## DIRECTIONS
Once the line containing "Screen dimensions: 1461x590" is found, copy that line and all remaining lines of the records exactly, including the last one, and add nothing.

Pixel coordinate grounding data
_ _ _ _ _ _ _

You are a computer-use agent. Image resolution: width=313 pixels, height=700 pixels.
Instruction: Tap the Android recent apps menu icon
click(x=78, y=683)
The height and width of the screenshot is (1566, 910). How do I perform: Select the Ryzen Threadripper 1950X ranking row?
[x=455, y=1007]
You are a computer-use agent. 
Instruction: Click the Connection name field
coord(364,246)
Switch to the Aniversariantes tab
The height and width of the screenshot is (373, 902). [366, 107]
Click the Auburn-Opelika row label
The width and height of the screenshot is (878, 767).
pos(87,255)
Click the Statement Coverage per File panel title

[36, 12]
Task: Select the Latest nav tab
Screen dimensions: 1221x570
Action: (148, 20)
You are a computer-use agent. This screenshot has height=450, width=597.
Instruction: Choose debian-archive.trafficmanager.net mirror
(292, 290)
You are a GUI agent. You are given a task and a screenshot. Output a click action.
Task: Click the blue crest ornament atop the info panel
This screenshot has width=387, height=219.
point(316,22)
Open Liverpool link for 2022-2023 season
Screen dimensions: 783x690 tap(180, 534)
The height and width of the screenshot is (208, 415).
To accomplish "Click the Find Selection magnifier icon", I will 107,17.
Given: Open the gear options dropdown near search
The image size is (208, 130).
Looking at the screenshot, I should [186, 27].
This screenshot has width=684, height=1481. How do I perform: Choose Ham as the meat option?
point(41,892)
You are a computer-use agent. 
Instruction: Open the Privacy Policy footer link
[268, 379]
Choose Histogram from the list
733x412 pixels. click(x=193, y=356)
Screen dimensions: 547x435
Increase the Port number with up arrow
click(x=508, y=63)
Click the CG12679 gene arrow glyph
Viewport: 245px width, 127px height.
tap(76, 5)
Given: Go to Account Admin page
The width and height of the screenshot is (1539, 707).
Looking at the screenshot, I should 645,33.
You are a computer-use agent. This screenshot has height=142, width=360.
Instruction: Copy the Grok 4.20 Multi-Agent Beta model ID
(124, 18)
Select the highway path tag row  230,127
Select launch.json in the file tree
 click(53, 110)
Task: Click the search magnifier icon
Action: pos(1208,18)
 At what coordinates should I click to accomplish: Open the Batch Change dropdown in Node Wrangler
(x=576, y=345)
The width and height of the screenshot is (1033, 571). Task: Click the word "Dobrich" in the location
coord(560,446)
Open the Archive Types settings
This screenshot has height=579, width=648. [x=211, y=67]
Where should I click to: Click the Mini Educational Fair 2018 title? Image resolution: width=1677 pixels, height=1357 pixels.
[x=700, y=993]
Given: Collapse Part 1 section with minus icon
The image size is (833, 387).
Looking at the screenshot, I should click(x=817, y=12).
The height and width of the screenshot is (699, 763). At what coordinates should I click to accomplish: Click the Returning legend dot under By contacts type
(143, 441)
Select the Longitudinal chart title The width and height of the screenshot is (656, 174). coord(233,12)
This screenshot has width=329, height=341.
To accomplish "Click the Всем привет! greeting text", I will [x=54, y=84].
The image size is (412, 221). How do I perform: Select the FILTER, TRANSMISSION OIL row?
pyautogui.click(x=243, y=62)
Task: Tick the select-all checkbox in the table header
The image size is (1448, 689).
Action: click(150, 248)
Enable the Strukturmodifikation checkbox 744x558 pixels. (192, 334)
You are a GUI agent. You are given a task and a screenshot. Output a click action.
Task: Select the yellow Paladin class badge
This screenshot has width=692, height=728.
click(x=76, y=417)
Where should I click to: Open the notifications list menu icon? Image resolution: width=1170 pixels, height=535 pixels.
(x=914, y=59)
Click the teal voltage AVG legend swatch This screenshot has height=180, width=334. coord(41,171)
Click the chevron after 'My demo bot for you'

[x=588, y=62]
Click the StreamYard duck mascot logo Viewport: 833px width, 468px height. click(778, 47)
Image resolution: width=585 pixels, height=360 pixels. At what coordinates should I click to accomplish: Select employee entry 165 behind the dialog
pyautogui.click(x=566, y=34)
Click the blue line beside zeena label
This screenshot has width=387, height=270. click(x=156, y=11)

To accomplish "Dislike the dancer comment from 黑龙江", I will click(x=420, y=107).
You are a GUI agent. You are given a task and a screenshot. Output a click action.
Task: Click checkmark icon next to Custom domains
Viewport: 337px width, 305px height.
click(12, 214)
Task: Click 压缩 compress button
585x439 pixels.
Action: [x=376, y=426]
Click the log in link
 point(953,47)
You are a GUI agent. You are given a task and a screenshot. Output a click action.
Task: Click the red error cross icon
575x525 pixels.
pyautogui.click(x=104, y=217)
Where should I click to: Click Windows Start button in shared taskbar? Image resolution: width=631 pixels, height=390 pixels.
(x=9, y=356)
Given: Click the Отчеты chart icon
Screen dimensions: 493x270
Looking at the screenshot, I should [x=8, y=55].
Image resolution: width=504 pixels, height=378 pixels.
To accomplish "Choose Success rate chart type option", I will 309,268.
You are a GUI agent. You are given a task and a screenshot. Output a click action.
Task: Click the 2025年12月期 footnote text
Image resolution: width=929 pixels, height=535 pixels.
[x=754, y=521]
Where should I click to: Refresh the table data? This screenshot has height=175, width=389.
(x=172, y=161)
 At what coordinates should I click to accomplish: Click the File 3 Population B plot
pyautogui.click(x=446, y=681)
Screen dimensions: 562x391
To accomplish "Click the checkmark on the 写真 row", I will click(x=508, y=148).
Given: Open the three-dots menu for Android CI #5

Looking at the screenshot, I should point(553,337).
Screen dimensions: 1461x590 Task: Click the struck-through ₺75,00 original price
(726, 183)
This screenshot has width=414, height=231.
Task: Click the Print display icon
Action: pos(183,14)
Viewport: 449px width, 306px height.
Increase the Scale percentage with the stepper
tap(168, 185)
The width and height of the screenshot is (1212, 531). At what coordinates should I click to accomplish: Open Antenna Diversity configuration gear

_ _ _ _ _ _ _

## TASK RESPONSE
Screen dimensions: 1461x590 Task: Click the struck-through ₺75,00 original price
(726, 183)
This screenshot has width=414, height=231.
Task: Click the Print display icon
Action: pos(183,14)
Viewport: 449px width, 306px height.
Increase the Scale percentage with the stepper
tap(168, 185)
The width and height of the screenshot is (1212, 531). At what coordinates should I click to accomplish: Open Antenna Diversity configuration gear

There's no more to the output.